3) The authors conjecture that a potential (additional) role of hydroxymethylation may be to 'protect' some cell types from mutations. The authors relate to the abundance of hydroxymethylation in long-lived neurons and such a potential role. However, as authors acknowledge in the Discussion, this must be taken with caution since the biological significance as well as tissue-wide distribution of hydroxymethylation is still poorly understood.

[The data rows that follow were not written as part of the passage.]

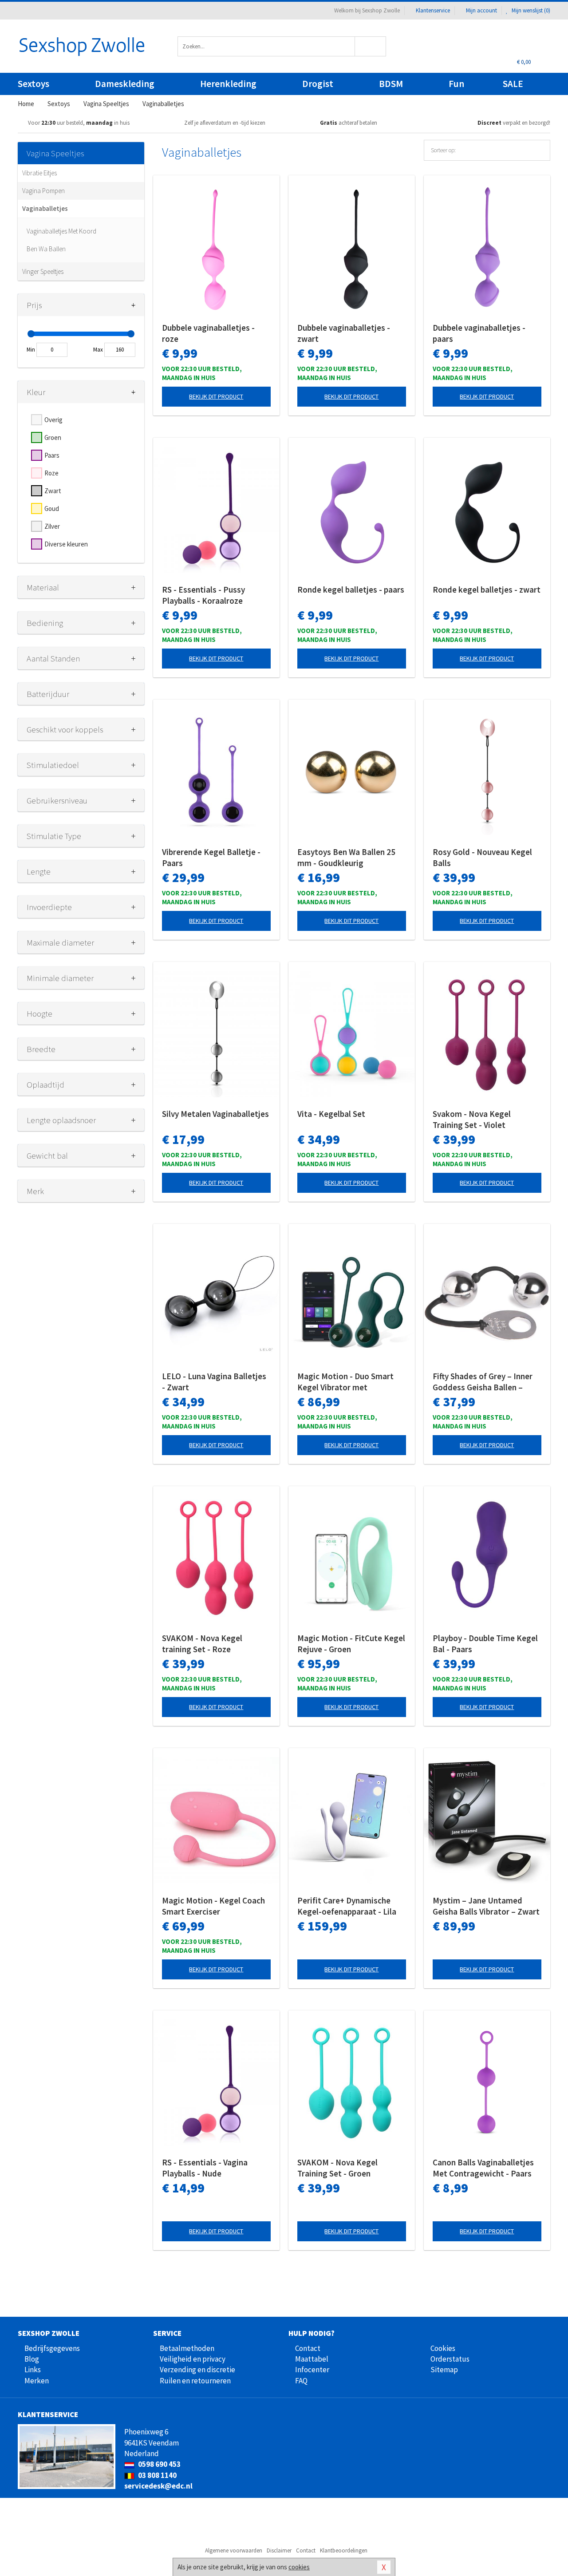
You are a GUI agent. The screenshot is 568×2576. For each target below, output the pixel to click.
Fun (456, 84)
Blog (31, 2359)
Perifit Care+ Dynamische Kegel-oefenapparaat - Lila (346, 1906)
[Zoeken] (371, 46)
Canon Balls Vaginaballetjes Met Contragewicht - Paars (483, 2168)
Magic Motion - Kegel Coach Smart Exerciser (213, 1906)
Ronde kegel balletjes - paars (350, 589)
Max (98, 349)
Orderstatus (449, 2359)
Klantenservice (433, 10)
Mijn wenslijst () (530, 10)
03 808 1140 (157, 2475)
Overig (53, 419)
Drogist (317, 84)
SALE (513, 84)
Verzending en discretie (197, 2369)
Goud (51, 508)
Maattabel (311, 2359)
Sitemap (444, 2369)
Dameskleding (124, 84)
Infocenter (312, 2369)
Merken (36, 2381)
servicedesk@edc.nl (158, 2486)
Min (31, 349)
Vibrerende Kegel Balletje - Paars (211, 857)
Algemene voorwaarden (233, 2550)
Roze (51, 473)
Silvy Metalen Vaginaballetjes (215, 1113)
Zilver (52, 526)
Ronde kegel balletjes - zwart (486, 589)
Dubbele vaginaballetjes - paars (479, 333)
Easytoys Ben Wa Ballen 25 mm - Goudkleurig (346, 857)
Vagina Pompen (43, 190)
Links (32, 2369)
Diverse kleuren (66, 544)
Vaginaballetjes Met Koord (61, 231)
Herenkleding (228, 84)
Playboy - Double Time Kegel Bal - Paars (485, 1643)
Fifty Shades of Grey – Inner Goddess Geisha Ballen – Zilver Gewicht (482, 1382)
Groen (52, 437)
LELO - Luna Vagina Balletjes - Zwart (214, 1382)
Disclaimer (279, 2550)
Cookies (442, 2348)
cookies (299, 2567)
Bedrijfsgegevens (52, 2348)
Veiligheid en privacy (192, 2359)
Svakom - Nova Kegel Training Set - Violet (472, 1119)
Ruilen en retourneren (195, 2381)
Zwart (52, 491)
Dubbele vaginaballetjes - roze (208, 333)
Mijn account (481, 10)
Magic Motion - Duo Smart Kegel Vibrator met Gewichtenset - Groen (345, 1382)
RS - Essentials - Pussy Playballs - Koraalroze (203, 595)
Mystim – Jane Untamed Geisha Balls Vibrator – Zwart (486, 1906)
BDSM (391, 84)
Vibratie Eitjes (39, 173)
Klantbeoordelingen (343, 2550)
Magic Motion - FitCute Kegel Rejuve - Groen (351, 1643)
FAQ (301, 2381)
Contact (307, 2348)
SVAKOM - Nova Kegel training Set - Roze (202, 1643)
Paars (51, 455)
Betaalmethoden (187, 2348)
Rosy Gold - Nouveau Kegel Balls (482, 857)
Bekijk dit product (216, 396)
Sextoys (33, 84)
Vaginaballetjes (45, 208)
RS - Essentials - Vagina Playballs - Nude (205, 2168)
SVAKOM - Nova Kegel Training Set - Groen (337, 2168)
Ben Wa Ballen (46, 249)
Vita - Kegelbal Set (331, 1113)
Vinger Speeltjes (42, 271)
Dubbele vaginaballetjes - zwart (343, 333)
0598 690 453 (159, 2464)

Authors might also acknowledge that an additional caveat of this work is that the sample studied is heterogeneous. The frontal cortex is composed of not only long-lived neurons but also shorter-lived glial cells. To directly test their hypothesis, it might be necessary to compare sorted cell types with close developmental origin and biological function but with different division rates.

4) Regarding the analysis on driver genes, authors show that cancer driver genes show more 5hmC/total methylated than non-drivers genes. I feel this analysis alone is not sufficient to delineate the relationship between 5hmC and occurrence of cancer driver mutations.

The comparison between drivers and non-drivers might not be fair, since they might show different mutation rates in cancer. To test the role of 5hmC in genome stability and progression in cancer, would not it be more relevant to test if drivers are enriched for 5hmC compared to passenger genes (i.e., genes that also accumulate mutations in cancer, while not as drivers)?

If the presence of 5hmC is linked to low mutability at key genes, a testable prediction using ESC 5hmC map would be to show that the genes that are active in development show enrichment for 5hmC.

https://doi.org/10.7554/eLife.17082.052

Author response

[Editors’ note: the author responses to the first round of peer review follow.]

Reviewer #1:

We have modified the manuscript to make the comparison between our data and Supek et al. more explicit (see Discussion, third paragraph). We now identify and discuss the likely reason for the differences between our observations and Supek et al. In particular, we show that differences in thresholds defining 5hmC sites have a major influence on the correlation with C>G mutations (Figure 2—figure supplement 1A–F, Figure 3—figure supplement 1E–F), and that embryonic stem cell 5hmC maps (which were used by Supek et al.) are significantly less correlated with somatic mutations than tissue-matched maps (Figure 6B).

Unlike the published result, the authors' analysis relies on a single human brain hmC dataset, and the substitution rates in cancer lineages are not obviously matched to bulk modification levels of an individual brain. Although the authors claim the matching of datasets is a strength of their analysis, it is actually somewhat of a weakness because the samples are not directly comparable.

We expanded our analysis to incorporate two additional recently published 5hmC maps from kidney (2 samples) and myeloid cells (1 sample). These additional data sets also show a clear tissue-specific correlation with CpG>T mutations in corresponding cancer types (Figure 6A–B). The best explanation for this observation is that the majority of these mutations accumulated in “normal” tissue before the onset of carcinogenesis. A significant correlation of CpG>T mutations with age supports this interpretation (Figure 2C).

As mentioned above, we have included further base-resolution maps of 5hmC occupancy from two additional tissues (with several replicates). We have also performed High Pressure Liquid Chromatography (HPLC-UV) in DNA of eight human tissue types to accurately measure total 5mC and 5hmC levels. All data independently validate our hypothesis that higher 5hmC frequency reduces the likelihood of CpG>T mutations (Figure 6).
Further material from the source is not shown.